**WORK TO COMPLETE:**
All lines from the one containing "You are a GUI" to the end of the entries below must be output exactly, and no other lines.

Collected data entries
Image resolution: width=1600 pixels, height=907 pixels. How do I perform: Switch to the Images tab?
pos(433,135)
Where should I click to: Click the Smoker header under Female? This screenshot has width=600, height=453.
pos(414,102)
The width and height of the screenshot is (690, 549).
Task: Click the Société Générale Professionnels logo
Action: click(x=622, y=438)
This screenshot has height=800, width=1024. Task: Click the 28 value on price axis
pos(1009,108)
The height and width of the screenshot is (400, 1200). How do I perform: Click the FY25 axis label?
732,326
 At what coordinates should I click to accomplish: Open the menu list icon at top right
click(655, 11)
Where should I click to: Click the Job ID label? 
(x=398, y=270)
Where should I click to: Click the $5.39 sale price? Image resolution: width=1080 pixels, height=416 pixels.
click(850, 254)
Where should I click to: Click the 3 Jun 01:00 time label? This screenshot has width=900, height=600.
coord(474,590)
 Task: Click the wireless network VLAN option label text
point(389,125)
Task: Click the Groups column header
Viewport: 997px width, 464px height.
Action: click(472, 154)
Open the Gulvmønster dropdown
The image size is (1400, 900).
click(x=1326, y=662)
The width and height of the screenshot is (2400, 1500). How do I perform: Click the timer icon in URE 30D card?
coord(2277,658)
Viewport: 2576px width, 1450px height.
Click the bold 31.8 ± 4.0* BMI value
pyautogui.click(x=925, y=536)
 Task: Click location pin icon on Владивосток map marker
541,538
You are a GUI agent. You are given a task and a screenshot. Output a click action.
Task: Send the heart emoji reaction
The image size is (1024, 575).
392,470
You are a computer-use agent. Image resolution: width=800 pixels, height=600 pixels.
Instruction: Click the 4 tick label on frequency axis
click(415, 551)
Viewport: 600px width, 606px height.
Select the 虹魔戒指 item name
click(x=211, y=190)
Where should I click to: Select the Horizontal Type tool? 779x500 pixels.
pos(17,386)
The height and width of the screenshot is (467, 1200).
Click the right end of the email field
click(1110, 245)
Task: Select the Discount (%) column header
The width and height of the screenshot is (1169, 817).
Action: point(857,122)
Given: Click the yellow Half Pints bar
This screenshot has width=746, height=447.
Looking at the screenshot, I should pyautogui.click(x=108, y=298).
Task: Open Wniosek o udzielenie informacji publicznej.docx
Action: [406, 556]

**EXERCISE OUTPUT:**
You are a GUI agent. You are given a task and a screenshot. Output a click action.
Task: Send the heart emoji reaction
The image size is (1024, 575).
392,470
You are a computer-use agent. Image resolution: width=800 pixels, height=600 pixels.
Instruction: Click the 4 tick label on frequency axis
click(415, 551)
Viewport: 600px width, 606px height.
Select the 虹魔戒指 item name
click(x=211, y=190)
Where should I click to: Select the Horizontal Type tool? 779x500 pixels.
pos(17,386)
The height and width of the screenshot is (467, 1200).
Click the right end of the email field
click(1110, 245)
Task: Select the Discount (%) column header
The width and height of the screenshot is (1169, 817).
Action: point(857,122)
Given: Click the yellow Half Pints bar
This screenshot has width=746, height=447.
Looking at the screenshot, I should pyautogui.click(x=108, y=298).
Task: Open Wniosek o udzielenie informacji publicznej.docx
Action: [406, 556]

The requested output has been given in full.